What is a time of joy for many women was my darkest hour.
I tried to give up reading the Daily Mail at the beginning of the year, because my daily fix (I say daily, it was more hourly, no, more every 23 and a half minutes) always seemed to throw up a new and exciting way for me to hate myself.
The paper clearly hates women -- this is a no-brainer -- with headlines telling us that we are too fat, too thin, that working mothers are evil, that if we don't breastfeed our children will suffer developmentally, that we MUST work, but not too much, that the reason we are fatter is because housework is easier now (!), that we need to be attractive, but not TOO confident in the way we look (see: Samantha Brick), that our children are being overly-sexualised next to the screaming headline“Bit short! Chloe Moretz, 14, defies her tender teen years in vampish red dress at National Board of Review Awards.” The bitter, cruel irony.
Anyway, so without going off on too much of a tangent, that is why I try to avoid the site. Today I remembered why, with this headline tweeted in my timeline.
"Skinny models spark disturbing trend for 'thigh gap' lipo treatment on Harley Street"
Ah. The thigh gap. That elusive slice of air whizzing between your thighs, the chill reminding you that you are part of this exclusive club. The DM story runs as essentially an advert for the services of a Harley Street clinic who are offering "Lipoglaze," a "non-invasive" surgery to melt away those stubborn fat cells, during your lunch hour.
Now, I don't know about you, but during my lunch hour I prefer to wander about aimlessly through town, perhaps popping to a bakery to get myself a donut or seven or maybe standing in the never-ending queue at the post office. What I wouldn't want to be doing would be laying in paper pants getting the lovely fleshy wobble betwixt my thighs zapped and killed, to eventually "pass through the body naturally as waste products." Would you pee it out? How depressing.
I didn't even know that a thigh gap was an actual thing to aspire to until this article. It had never crossed my mind that my jeans ought to show a glimmer of daylight under my groin, that the handful I can flap about was a bad thing.
For years, I have been told -- as we all have -- that we can have that little bump shaved off our noses, that if our ears poke out just a little too much we can have them seen to. That my breasts ought to be fuller, and higher, and for a few thousand pounds this could happen. That Botox can freeze away those crows feet, and lines from laughing and too much sun, and if my top lip is a little too thin, I can have a couple of shots in it to plump it out.
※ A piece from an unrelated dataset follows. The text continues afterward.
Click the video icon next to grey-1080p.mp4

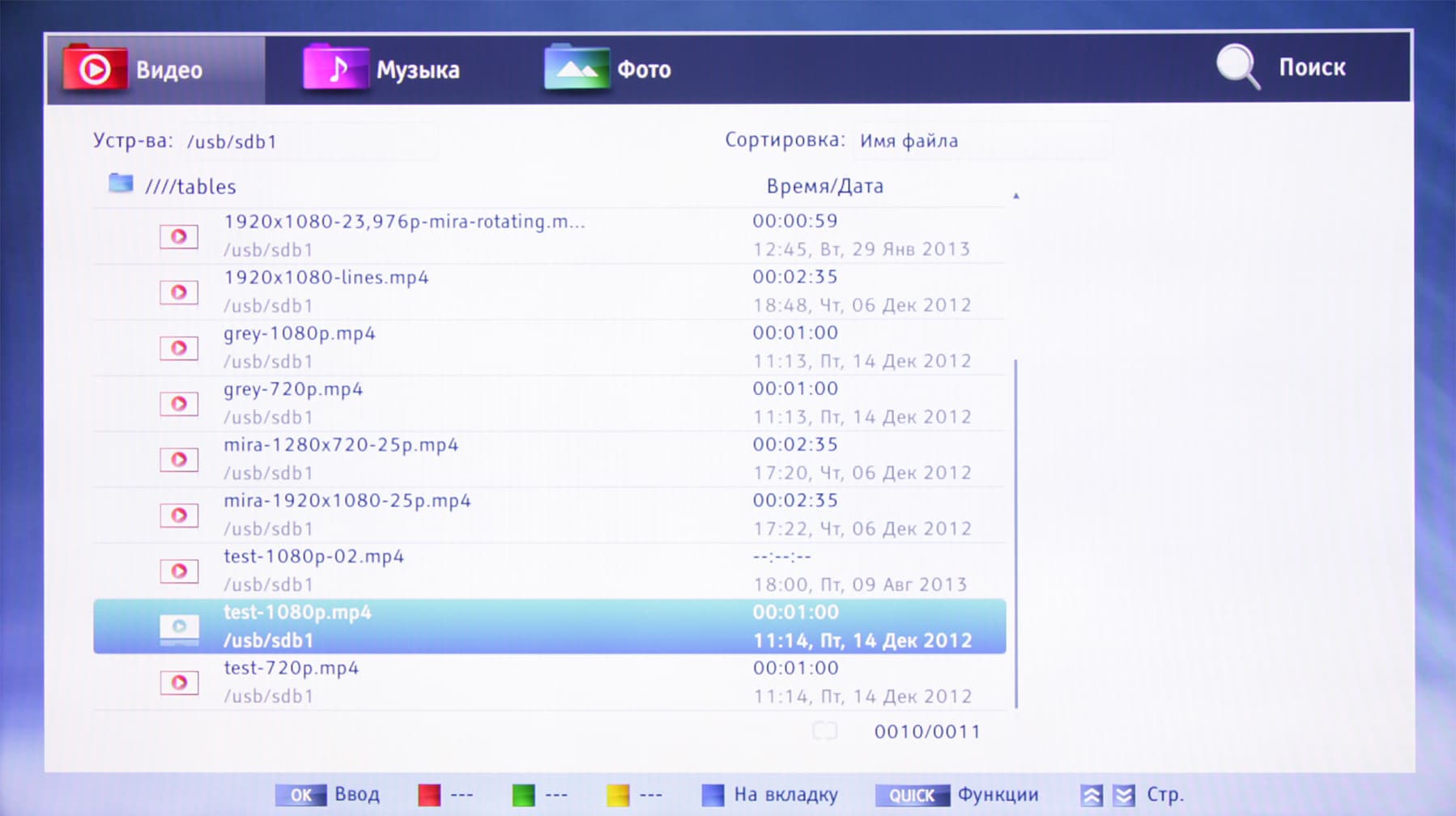(179, 348)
I can have a tummy tuck, a gastric band, I can have my labia trimmed should I so wish. The list was long enough already, visible when looking in the mirror. If I wanted to, I could become a cut-and-shut version of myself.
With my new course of steriods has come a new handful of side effects, one of which being that my feet and legs are retaining weight at a crazy level, so I have to take another tablet to cancel this out and make me pee out all the extra fluid. No such thing as TMI when you have a chronic illness, you guys!
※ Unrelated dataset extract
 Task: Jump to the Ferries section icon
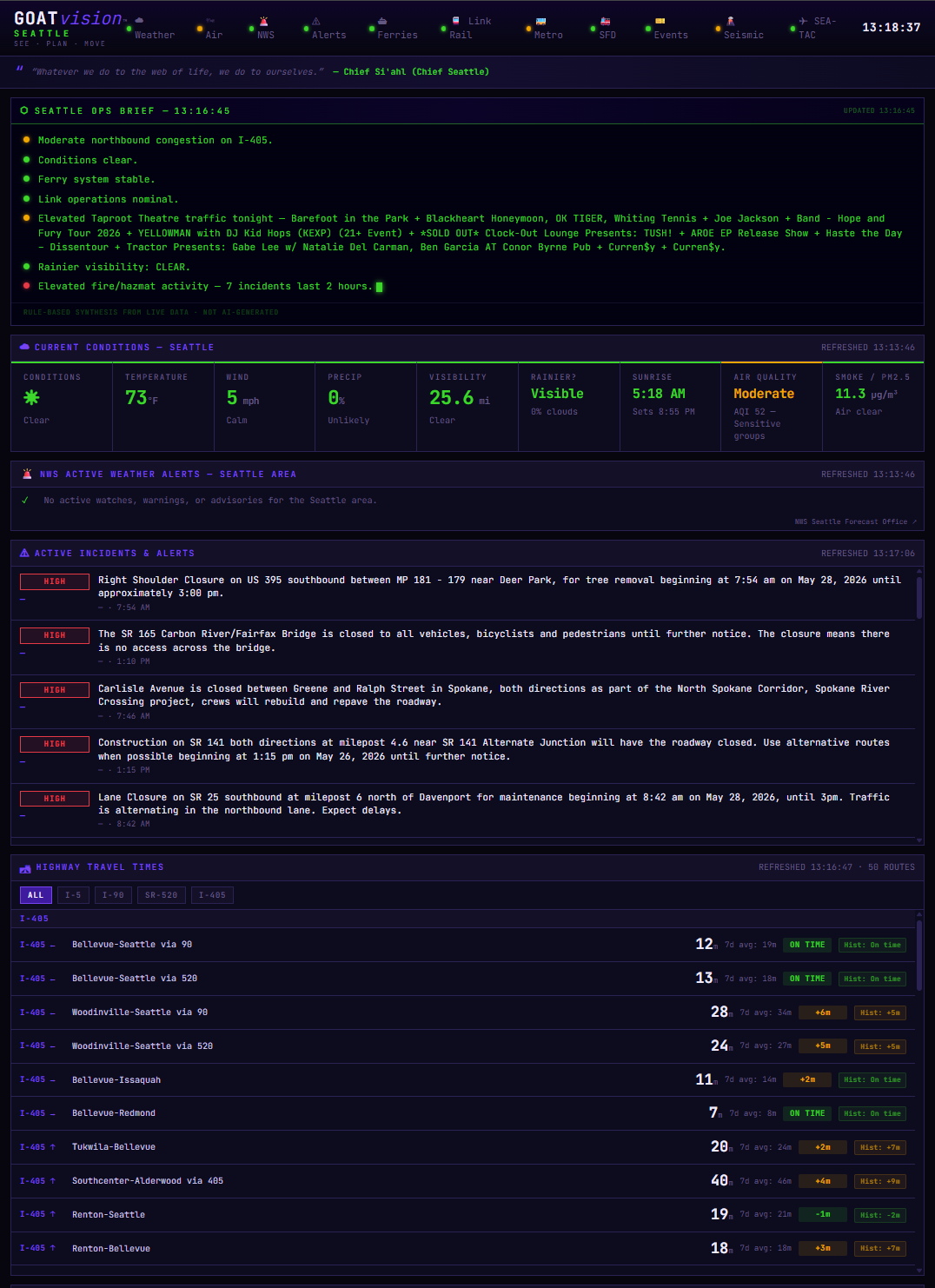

The swelling has made me gain around 9lbs of water, squishy and distracting, making wearing shoes a total pain in the arse and my clothes tight. I have gained weight too, from the sheer delicious enjoyment I am getting every day from eating, from biting, and chewing, and consuming with real joy. The extra weight has somehow been a comfort blanket of sorts though, the extra puffiness of my thighs filling out my jeans where they had become loose from the sometimes drastic weight loss of previous weeks, the gentle chafe of thigh upon thigh reminding me that every day I am getting better.
And now, this. Another reason to look in the mirror and see "imperfection." The spokesperson for the clinic offering the surgery claims that they have seen a 240% rise in demand in women wanting to emulate the sliver-thin thighs of models such as Cara Delevigne (I only mention her as she is referenced in the DM article) and of course where there is demand, there is supply.
I would be keen to find out though, how many women really have enquired about having a gap between their thighs whittled out on their break. This is more likely to be a small number of women, packaged up as faux-outrage, to look like there is a new trend that we all ought to suddenly think about.
Fancy some cream in your latte? Oh, but what about the thigh gap?! Happy with your juicy, ripe peach of a butt? Great, but do your thighs touch?